▸ **Task item**: Each entry listed below should be reproduced word for word.

*** Opening of Listed records ***

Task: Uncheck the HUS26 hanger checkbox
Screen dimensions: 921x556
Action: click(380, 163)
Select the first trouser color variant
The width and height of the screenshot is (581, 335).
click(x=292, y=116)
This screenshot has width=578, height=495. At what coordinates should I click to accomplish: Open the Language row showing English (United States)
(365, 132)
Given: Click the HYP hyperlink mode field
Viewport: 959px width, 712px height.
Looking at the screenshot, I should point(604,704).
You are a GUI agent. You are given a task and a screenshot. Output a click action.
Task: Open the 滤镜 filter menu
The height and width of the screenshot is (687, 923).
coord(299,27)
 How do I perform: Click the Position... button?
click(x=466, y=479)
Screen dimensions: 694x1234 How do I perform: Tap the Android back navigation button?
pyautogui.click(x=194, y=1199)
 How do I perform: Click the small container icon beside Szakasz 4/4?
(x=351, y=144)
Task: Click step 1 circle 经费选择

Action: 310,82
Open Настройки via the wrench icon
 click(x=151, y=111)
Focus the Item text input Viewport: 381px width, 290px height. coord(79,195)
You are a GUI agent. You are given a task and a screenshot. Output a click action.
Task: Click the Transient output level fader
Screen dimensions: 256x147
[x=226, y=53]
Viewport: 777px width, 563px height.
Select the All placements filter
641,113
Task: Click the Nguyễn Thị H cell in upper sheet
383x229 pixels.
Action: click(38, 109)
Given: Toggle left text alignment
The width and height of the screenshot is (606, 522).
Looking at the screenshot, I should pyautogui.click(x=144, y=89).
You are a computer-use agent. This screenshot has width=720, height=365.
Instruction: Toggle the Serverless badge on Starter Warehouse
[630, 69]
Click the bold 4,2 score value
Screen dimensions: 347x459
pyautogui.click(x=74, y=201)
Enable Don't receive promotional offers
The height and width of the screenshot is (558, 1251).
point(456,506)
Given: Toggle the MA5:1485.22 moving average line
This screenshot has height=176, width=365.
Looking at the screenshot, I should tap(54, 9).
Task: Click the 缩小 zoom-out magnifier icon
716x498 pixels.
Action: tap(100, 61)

*** Close of Listed records ***

▸ **Written reply**:
Task: Uncheck the HUS26 hanger checkbox
Screen dimensions: 921x556
Action: click(380, 163)
Select the first trouser color variant
The width and height of the screenshot is (581, 335).
click(x=292, y=116)
This screenshot has width=578, height=495. At what coordinates should I click to accomplish: Open the Language row showing English (United States)
(365, 132)
Given: Click the HYP hyperlink mode field
Viewport: 959px width, 712px height.
Looking at the screenshot, I should point(604,704).
You are a GUI agent. You are given a task and a screenshot. Output a click action.
Task: Open the 滤镜 filter menu
The height and width of the screenshot is (687, 923).
coord(299,27)
 How do I perform: Click the Position... button?
click(x=466, y=479)
Screen dimensions: 694x1234 How do I perform: Tap the Android back navigation button?
pyautogui.click(x=194, y=1199)
 How do I perform: Click the small container icon beside Szakasz 4/4?
(x=351, y=144)
Task: Click step 1 circle 经费选择

Action: 310,82
Open Настройки via the wrench icon
 click(x=151, y=111)
Focus the Item text input Viewport: 381px width, 290px height. coord(79,195)
You are a GUI agent. You are given a task and a screenshot. Output a click action.
Task: Click the Transient output level fader
Screen dimensions: 256x147
[x=226, y=53]
Viewport: 777px width, 563px height.
Select the All placements filter
641,113
Task: Click the Nguyễn Thị H cell in upper sheet
383x229 pixels.
Action: click(38, 109)
Given: Toggle left text alignment
The width and height of the screenshot is (606, 522).
Looking at the screenshot, I should pyautogui.click(x=144, y=89).
You are a computer-use agent. This screenshot has width=720, height=365.
Instruction: Toggle the Serverless badge on Starter Warehouse
[630, 69]
Click the bold 4,2 score value
Screen dimensions: 347x459
pyautogui.click(x=74, y=201)
Enable Don't receive promotional offers
The height and width of the screenshot is (558, 1251).
point(456,506)
Given: Toggle the MA5:1485.22 moving average line
This screenshot has height=176, width=365.
Looking at the screenshot, I should tap(54, 9).
Task: Click the 缩小 zoom-out magnifier icon
716x498 pixels.
Action: tap(100, 61)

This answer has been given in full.